→ **What is needed**: Down to the final line, return the records unchanged.

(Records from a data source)
***

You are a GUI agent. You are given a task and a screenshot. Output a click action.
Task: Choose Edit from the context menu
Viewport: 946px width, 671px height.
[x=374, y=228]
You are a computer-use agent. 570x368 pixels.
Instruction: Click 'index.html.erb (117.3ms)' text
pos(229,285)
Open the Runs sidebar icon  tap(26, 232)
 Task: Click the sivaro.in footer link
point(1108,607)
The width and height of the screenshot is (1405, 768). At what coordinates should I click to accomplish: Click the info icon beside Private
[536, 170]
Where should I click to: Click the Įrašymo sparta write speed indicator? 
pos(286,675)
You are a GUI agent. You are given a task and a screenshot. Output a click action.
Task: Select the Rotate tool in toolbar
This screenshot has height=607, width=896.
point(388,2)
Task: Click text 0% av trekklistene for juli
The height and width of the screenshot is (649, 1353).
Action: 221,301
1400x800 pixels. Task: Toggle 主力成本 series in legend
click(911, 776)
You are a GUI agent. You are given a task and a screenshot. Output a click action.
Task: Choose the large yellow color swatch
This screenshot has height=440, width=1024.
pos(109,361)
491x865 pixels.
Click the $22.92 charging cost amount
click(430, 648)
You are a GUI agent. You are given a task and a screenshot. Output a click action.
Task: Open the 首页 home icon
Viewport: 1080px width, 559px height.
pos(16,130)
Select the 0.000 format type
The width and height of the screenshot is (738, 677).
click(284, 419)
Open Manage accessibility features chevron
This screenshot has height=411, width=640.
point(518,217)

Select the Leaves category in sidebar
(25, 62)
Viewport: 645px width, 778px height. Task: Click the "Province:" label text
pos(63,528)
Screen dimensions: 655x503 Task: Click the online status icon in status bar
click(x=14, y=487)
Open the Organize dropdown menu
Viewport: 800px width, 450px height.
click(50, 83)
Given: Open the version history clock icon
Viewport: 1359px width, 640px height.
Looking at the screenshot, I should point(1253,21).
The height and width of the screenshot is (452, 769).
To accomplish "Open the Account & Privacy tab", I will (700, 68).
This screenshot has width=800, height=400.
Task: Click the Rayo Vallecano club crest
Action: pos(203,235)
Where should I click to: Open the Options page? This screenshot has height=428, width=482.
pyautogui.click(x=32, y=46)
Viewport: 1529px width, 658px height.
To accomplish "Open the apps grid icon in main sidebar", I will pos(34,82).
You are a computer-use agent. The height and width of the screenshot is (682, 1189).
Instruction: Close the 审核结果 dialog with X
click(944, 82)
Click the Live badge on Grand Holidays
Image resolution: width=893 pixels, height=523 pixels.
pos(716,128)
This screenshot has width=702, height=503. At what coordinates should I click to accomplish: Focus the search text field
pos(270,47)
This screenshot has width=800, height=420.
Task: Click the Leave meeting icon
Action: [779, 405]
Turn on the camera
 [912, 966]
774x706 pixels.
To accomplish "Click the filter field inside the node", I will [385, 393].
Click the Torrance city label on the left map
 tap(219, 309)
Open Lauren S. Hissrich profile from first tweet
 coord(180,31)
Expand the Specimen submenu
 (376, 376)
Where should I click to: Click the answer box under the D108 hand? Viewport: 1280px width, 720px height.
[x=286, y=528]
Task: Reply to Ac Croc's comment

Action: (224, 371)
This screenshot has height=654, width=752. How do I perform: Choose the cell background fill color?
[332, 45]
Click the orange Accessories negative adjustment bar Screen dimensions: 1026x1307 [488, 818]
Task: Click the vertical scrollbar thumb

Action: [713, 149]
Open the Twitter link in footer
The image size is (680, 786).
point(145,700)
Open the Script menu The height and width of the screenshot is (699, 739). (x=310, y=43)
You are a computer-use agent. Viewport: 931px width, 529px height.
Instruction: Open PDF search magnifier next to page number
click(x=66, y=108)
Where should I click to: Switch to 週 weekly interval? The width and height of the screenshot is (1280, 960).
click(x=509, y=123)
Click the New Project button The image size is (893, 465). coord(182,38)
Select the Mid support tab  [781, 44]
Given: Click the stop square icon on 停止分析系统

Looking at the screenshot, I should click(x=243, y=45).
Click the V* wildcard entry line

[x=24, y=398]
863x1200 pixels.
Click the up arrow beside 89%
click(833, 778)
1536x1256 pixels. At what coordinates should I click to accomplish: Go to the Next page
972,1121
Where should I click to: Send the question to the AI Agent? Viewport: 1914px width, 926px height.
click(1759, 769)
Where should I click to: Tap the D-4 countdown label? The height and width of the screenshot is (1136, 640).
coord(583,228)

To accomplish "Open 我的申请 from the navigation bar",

***

→ **Answer below**:
You are a GUI agent. You are given a task and a screenshot. Output a click action.
Task: Choose Edit from the context menu
Viewport: 946px width, 671px height.
[x=374, y=228]
You are a computer-use agent. 570x368 pixels.
Instruction: Click 'index.html.erb (117.3ms)' text
pos(229,285)
Open the Runs sidebar icon  tap(26, 232)
 Task: Click the sivaro.in footer link
point(1108,607)
The width and height of the screenshot is (1405, 768). At what coordinates should I click to accomplish: Click the info icon beside Private
[536, 170]
Where should I click to: Click the Įrašymo sparta write speed indicator? 
pos(286,675)
You are a GUI agent. You are given a task and a screenshot. Output a click action.
Task: Select the Rotate tool in toolbar
This screenshot has height=607, width=896.
point(388,2)
Task: Click text 0% av trekklistene for juli
The height and width of the screenshot is (649, 1353).
Action: 221,301
1400x800 pixels. Task: Toggle 主力成本 series in legend
click(911, 776)
You are a GUI agent. You are given a task and a screenshot. Output a click action.
Task: Choose the large yellow color swatch
This screenshot has height=440, width=1024.
pos(109,361)
491x865 pixels.
Click the $22.92 charging cost amount
click(430, 648)
You are a GUI agent. You are given a task and a screenshot. Output a click action.
Task: Open the 首页 home icon
Viewport: 1080px width, 559px height.
pos(16,130)
Select the 0.000 format type
The width and height of the screenshot is (738, 677).
click(284, 419)
Open Manage accessibility features chevron
This screenshot has height=411, width=640.
point(518,217)

Select the Leaves category in sidebar
(25, 62)
Viewport: 645px width, 778px height. Task: Click the "Province:" label text
pos(63,528)
Screen dimensions: 655x503 Task: Click the online status icon in status bar
click(x=14, y=487)
Open the Organize dropdown menu
Viewport: 800px width, 450px height.
click(50, 83)
Given: Open the version history clock icon
Viewport: 1359px width, 640px height.
Looking at the screenshot, I should point(1253,21).
The height and width of the screenshot is (452, 769).
To accomplish "Open the Account & Privacy tab", I will (700, 68).
This screenshot has width=800, height=400.
Task: Click the Rayo Vallecano club crest
Action: pos(203,235)
Where should I click to: Open the Options page? This screenshot has height=428, width=482.
pyautogui.click(x=32, y=46)
Viewport: 1529px width, 658px height.
To accomplish "Open the apps grid icon in main sidebar", I will pos(34,82).
You are a computer-use agent. The height and width of the screenshot is (682, 1189).
Instruction: Close the 审核结果 dialog with X
click(944, 82)
Click the Live badge on Grand Holidays
Image resolution: width=893 pixels, height=523 pixels.
pos(716,128)
This screenshot has width=702, height=503. At what coordinates should I click to accomplish: Focus the search text field
pos(270,47)
This screenshot has width=800, height=420.
Task: Click the Leave meeting icon
Action: [779, 405]
Turn on the camera
 [912, 966]
774x706 pixels.
To accomplish "Click the filter field inside the node", I will [385, 393].
Click the Torrance city label on the left map
 tap(219, 309)
Open Lauren S. Hissrich profile from first tweet
 coord(180,31)
Expand the Specimen submenu
 (376, 376)
Where should I click to: Click the answer box under the D108 hand? Viewport: 1280px width, 720px height.
[x=286, y=528]
Task: Reply to Ac Croc's comment

Action: (224, 371)
This screenshot has height=654, width=752. How do I perform: Choose the cell background fill color?
[332, 45]
Click the orange Accessories negative adjustment bar Screen dimensions: 1026x1307 [488, 818]
Task: Click the vertical scrollbar thumb

Action: [713, 149]
Open the Twitter link in footer
The image size is (680, 786).
point(145,700)
Open the Script menu The height and width of the screenshot is (699, 739). (x=310, y=43)
You are a computer-use agent. Viewport: 931px width, 529px height.
Instruction: Open PDF search magnifier next to page number
click(x=66, y=108)
Where should I click to: Switch to 週 weekly interval? The width and height of the screenshot is (1280, 960).
click(x=509, y=123)
Click the New Project button The image size is (893, 465). coord(182,38)
Select the Mid support tab  [781, 44]
Given: Click the stop square icon on 停止分析系统

Looking at the screenshot, I should click(x=243, y=45).
Click the V* wildcard entry line

[x=24, y=398]
863x1200 pixels.
Click the up arrow beside 89%
click(833, 778)
1536x1256 pixels. At what coordinates should I click to accomplish: Go to the Next page
972,1121
Where should I click to: Send the question to the AI Agent? Viewport: 1914px width, 926px height.
click(1759, 769)
Where should I click to: Tap the D-4 countdown label? The height and width of the screenshot is (1136, 640).
coord(583,228)

To accomplish "Open 我的申请 from the navigation bar",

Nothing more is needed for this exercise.